Can you please help to verify if the below design is good? Thanks.

1. There are two links (Link1 and Link2) between SiteA and SiteB.
2. For each site, a pair of SSG140 with active/active resilience is configured. Each SSG140 has one link.
3. IPSec VPN (3DES) is built on Link1 and Link2 with SSG140.
4. On each site, there are two setments(setmentA & setmentB). We need to extend the two setments from SiteA to SiteB.
5. SetmentA will use Link1 as primary and Link2 as backup link. SetmentB will use Link2 as primary and Link1 as backup link.
6. One each site, a pair of 3560(for resilience) will route the traffic from to one of the SSG140 for each setment. Thus, there are four 3560 on each site.


As described in the attachment, I am also thinking the below setup...


SiteA-SegmentA will select linkA, which is connected to SSG140A to access SiteB-SegmentA as primary, SSG140B is used as backup with static route.

SiteA-SegmentB will select LinkB, which is connected to SSG140B to access SiteB-SegmentB as primary, SSG140A is used as backup with static route.

Thus, though SSG140A and SSG140B are configured independent. The static route on switches will switch the traffic from primary to secondary link in case of primary link failure.

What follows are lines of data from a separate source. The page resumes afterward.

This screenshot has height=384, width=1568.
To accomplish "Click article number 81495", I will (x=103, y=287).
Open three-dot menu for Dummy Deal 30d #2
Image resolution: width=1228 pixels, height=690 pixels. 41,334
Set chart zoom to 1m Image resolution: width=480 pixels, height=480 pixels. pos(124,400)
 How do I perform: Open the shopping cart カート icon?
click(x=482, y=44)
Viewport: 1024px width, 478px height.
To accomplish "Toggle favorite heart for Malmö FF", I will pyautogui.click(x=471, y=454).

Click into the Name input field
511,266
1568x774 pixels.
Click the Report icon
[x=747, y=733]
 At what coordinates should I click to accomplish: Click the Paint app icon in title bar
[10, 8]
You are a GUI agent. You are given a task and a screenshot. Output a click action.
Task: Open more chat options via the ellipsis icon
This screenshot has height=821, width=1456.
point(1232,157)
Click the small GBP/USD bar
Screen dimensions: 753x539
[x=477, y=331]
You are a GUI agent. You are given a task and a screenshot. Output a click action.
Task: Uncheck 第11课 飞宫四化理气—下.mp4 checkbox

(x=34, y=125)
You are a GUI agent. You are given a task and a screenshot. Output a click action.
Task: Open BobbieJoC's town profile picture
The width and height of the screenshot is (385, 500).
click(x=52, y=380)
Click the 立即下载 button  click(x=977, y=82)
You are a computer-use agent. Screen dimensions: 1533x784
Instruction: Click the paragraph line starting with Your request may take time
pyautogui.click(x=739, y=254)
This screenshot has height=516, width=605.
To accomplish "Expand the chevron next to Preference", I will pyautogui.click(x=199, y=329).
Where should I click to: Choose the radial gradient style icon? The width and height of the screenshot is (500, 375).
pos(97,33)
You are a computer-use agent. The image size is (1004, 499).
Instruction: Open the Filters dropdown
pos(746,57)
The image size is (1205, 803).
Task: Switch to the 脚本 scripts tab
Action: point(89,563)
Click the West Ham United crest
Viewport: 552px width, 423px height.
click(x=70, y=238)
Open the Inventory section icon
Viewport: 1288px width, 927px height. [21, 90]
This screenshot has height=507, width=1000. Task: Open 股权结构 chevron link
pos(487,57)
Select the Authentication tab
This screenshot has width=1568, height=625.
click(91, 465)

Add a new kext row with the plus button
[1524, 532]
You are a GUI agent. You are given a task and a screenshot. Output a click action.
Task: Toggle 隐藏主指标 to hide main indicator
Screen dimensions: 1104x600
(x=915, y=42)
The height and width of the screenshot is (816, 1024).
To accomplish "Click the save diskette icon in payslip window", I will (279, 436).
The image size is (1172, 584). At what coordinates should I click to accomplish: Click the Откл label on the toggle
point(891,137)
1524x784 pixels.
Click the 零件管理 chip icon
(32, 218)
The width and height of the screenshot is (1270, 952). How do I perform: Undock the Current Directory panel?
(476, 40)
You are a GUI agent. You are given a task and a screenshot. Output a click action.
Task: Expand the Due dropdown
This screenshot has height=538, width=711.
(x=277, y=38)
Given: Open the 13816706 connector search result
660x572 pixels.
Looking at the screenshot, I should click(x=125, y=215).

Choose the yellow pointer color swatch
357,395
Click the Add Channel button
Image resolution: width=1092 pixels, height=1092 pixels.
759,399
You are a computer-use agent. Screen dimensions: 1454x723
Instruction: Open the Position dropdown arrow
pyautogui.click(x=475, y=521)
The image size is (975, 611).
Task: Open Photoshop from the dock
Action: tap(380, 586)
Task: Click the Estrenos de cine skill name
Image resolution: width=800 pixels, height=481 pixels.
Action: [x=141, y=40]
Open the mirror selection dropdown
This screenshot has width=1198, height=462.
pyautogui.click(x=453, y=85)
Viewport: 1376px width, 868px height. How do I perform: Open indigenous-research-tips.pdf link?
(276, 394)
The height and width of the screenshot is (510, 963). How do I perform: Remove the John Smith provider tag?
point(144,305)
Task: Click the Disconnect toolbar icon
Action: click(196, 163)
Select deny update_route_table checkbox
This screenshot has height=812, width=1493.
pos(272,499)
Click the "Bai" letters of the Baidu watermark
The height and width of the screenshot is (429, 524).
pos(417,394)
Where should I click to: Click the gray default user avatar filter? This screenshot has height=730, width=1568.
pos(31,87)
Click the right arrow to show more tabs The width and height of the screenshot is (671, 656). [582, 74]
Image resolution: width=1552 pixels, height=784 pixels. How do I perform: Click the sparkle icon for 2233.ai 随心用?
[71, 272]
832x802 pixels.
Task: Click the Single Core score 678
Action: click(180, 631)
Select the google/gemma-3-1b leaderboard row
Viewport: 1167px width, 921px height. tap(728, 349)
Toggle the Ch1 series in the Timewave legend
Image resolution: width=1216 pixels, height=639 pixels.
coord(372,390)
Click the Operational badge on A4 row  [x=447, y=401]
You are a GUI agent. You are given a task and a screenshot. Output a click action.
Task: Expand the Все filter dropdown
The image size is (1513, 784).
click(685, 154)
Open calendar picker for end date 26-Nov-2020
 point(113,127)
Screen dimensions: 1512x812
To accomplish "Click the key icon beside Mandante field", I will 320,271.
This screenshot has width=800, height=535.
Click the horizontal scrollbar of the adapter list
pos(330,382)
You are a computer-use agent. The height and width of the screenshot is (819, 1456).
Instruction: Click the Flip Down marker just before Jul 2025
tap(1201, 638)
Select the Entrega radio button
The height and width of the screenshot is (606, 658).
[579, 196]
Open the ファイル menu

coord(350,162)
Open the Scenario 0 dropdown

Compare with configuring the SSG140 in active/active, is it more reliable? As people told me active/active is seldom employed in real life case.

What do you think?


ScreenOS Firewalls (NOT SRX)

Re: SSG 140 VPN

11.26.08   |  
‎11-26-2008 09:34 AM

I would not use active/active it tends to be problematic, use active/passive. Also I would use one link as primary and the other as backup. Such as, a primary DS3 with a shadow backup. You might be over engineering this, and making it more complex than it has to be, my two cents.




ScreenOS Firewalls (NOT SRX)

Re: SSG 140 VPN

11.27.08   |  
‎11-27-2008 07:35 PM

Thanks for you idea and I have another idea.


1. For each leased line, configure two point-to-point VPNs (one for segmentA and ther other for segmentB)

2. Use static route in switches to choice which line to go and achieve the load balance result. And the two lines will back up each other in case of failure.

3.  Each SSG140 has static route point to both segmentA and B.

4. one each site, the pair of SSG140 are configured independently. Neighter A/A nor A/S.


What do you think of this design.




ScreenOS Firewalls (NOT SRX)

Re: SSG 140 VPN

11.28.08   |  
‎11-28-2008 08:07 PM

1. when you say leased lines do you mean a T1 to the INET or private frame-relay?


2. is this two sites or four sites? if this is just two sites then you can build a trunk to the switch and just vlan tag segmentA and B






ScreenOS Firewalls (NOT SRX)

Re: SSG 140 VPN

12.05.08   |  
‎12-05-2008 07:21 AM

The leased line is 100M fast ethernet.


We want to build VPN on layer three routing.